** TASK **
Set down the final stretch of the data, from the line that holds "The height and" through the last line, both included, with pictures left out.

** SOURCE DATA **

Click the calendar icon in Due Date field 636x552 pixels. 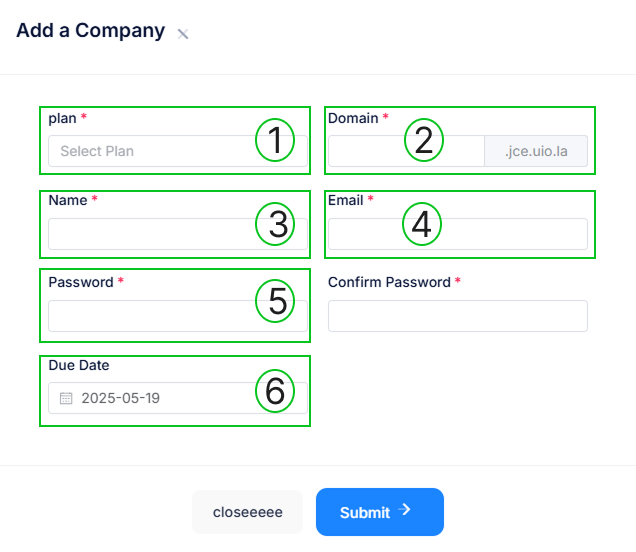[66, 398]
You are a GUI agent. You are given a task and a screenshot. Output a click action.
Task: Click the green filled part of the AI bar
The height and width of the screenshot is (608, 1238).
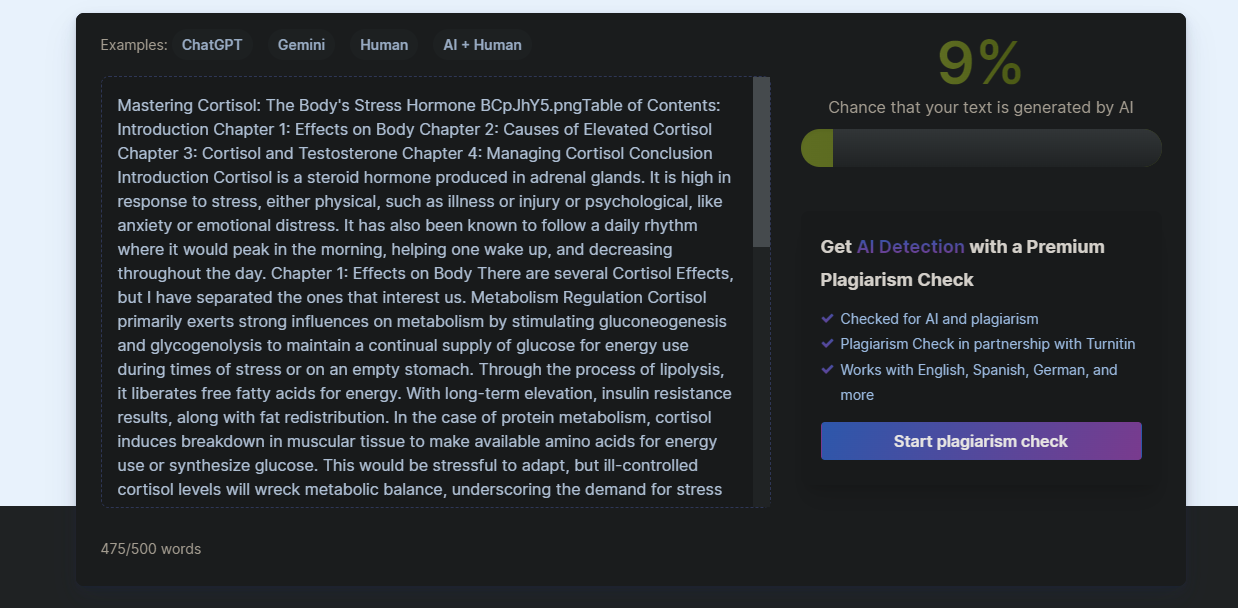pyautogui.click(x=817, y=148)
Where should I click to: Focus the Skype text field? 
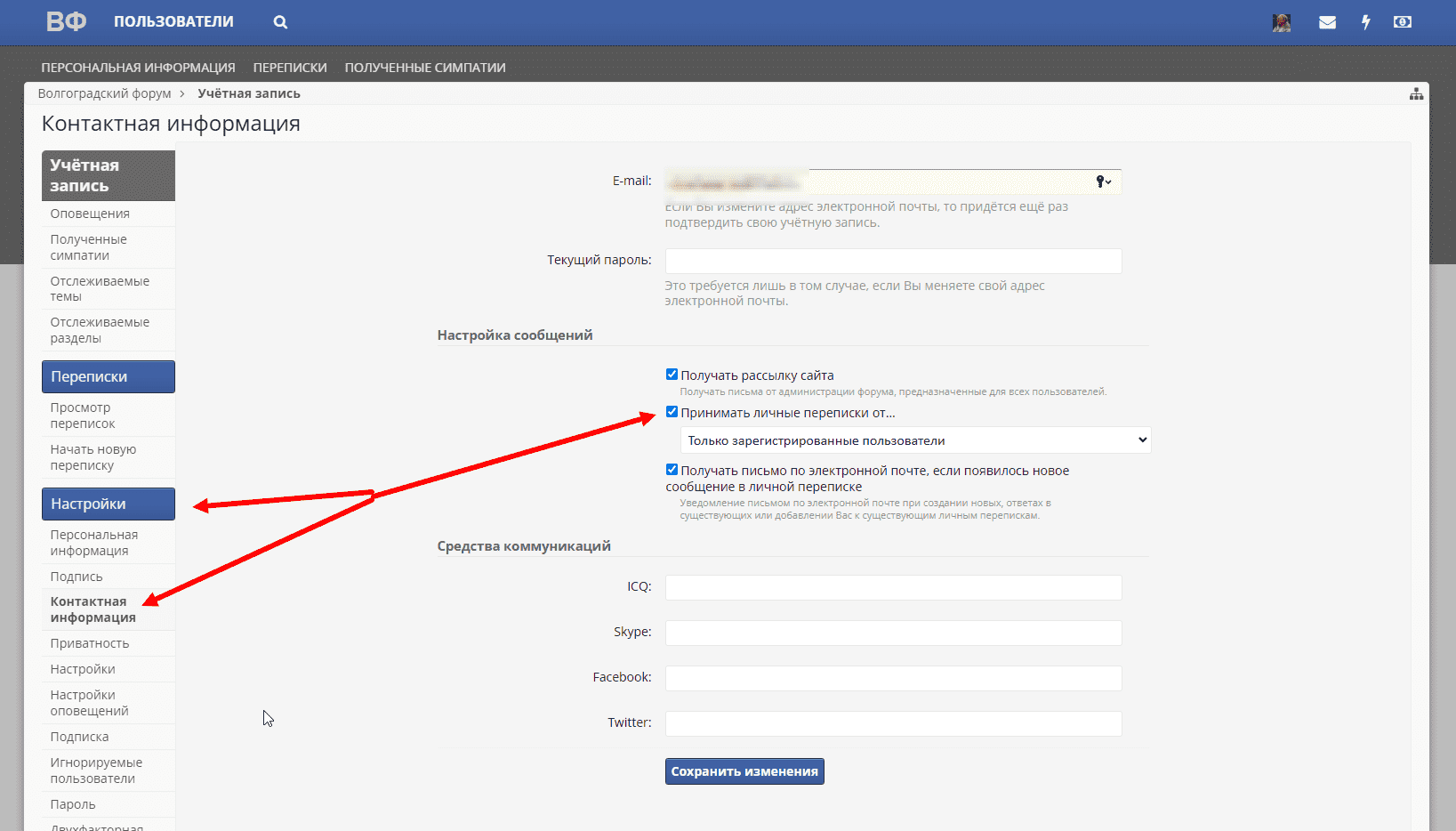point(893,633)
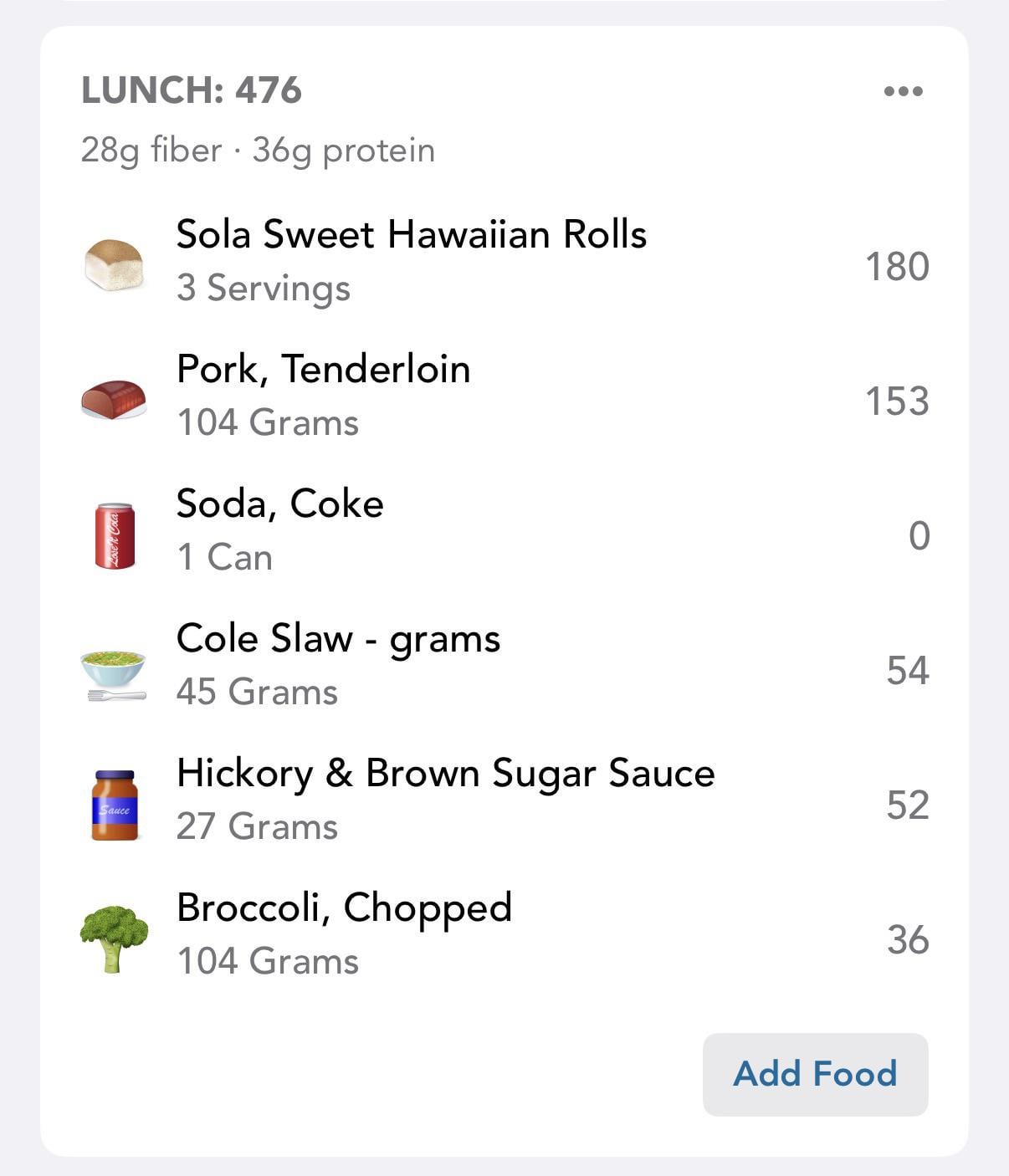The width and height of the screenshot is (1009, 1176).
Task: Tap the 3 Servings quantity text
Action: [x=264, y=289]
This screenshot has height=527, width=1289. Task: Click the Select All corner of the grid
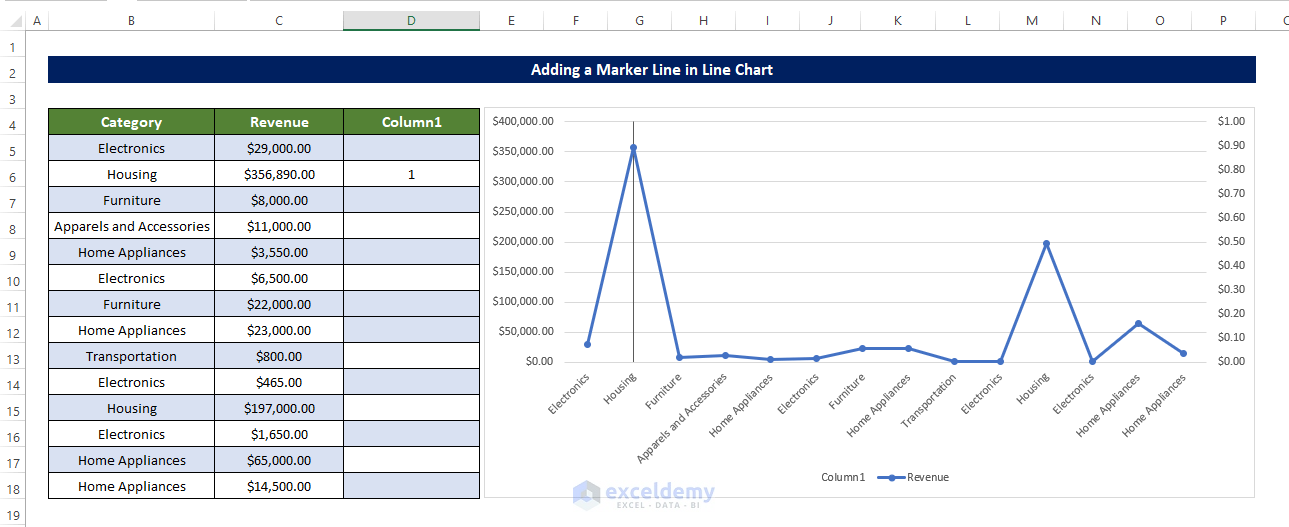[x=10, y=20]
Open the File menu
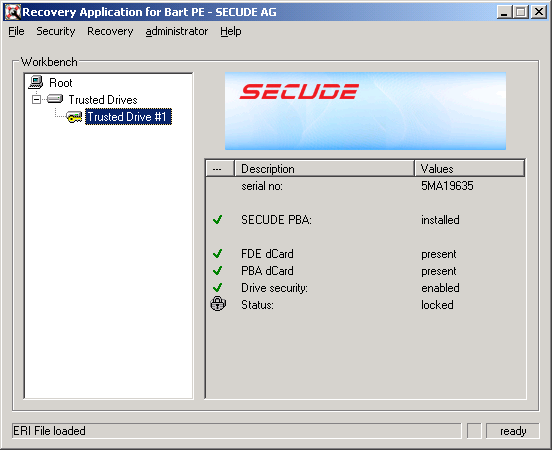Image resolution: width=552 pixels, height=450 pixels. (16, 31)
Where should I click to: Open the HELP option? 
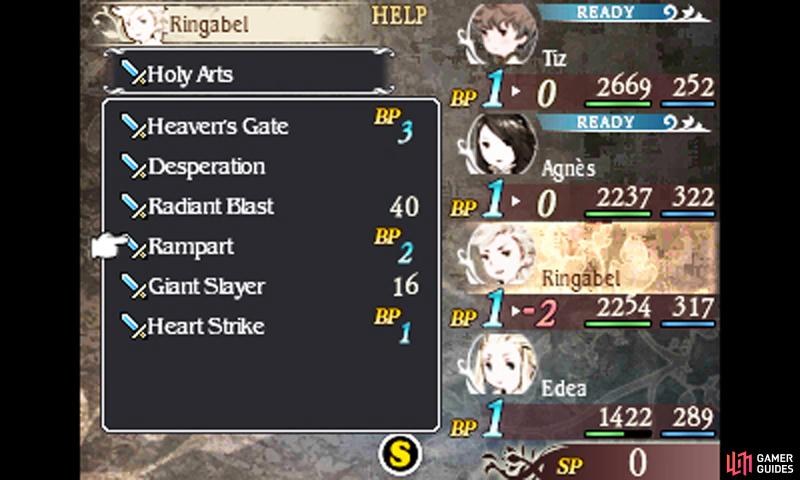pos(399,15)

** WRITTEN RESPONSE **
The height and width of the screenshot is (608, 1238).
pyautogui.click(x=817, y=148)
Where should I click to: Focus the Skype text field? 
point(893,633)
The width and height of the screenshot is (1009, 1176).
Task: Tap the 3 Servings quantity text
Action: [x=264, y=289]
This screenshot has height=527, width=1289. Task: Click the Select All corner of the grid
[x=10, y=20]
Open the File menu
Image resolution: width=552 pixels, height=450 pixels. (16, 31)
Where should I click to: Open the HELP option? 
pos(399,15)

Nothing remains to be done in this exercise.